§ Aim of the exercise
Retype exactly, and only, the lines from the one that contains "Task: Open query History" through the final line of the entries.

[Collected data]
((

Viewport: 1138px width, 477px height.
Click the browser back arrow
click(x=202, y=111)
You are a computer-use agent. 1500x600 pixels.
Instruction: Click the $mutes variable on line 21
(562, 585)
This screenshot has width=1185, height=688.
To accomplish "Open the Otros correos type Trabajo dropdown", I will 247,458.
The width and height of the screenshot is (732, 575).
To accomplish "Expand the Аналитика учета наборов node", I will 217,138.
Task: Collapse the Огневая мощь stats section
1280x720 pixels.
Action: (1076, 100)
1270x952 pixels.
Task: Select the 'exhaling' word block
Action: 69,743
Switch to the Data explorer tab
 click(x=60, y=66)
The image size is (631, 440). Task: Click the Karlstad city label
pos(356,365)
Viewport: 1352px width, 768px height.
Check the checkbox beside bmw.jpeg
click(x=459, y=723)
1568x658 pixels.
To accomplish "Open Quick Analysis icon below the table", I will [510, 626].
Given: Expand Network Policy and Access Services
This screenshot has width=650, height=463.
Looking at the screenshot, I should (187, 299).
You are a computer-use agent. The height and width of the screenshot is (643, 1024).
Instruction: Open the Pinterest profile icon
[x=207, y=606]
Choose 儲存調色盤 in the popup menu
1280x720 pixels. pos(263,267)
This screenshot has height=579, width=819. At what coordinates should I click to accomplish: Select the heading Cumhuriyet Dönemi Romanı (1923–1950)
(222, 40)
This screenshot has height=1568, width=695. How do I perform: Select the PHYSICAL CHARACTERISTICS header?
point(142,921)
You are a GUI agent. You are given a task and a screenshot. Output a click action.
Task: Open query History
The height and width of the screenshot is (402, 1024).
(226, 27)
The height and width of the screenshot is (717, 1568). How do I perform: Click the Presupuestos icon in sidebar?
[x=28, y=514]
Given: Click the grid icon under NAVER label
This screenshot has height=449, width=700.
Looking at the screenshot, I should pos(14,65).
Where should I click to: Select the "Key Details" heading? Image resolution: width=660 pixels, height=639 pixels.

))

§ Exercise response
Task: Open query History
The height and width of the screenshot is (402, 1024).
(226, 27)
The height and width of the screenshot is (717, 1568). How do I perform: Click the Presupuestos icon in sidebar?
[x=28, y=514]
Given: Click the grid icon under NAVER label
This screenshot has height=449, width=700.
Looking at the screenshot, I should pos(14,65).
Where should I click to: Select the "Key Details" heading? Image resolution: width=660 pixels, height=639 pixels.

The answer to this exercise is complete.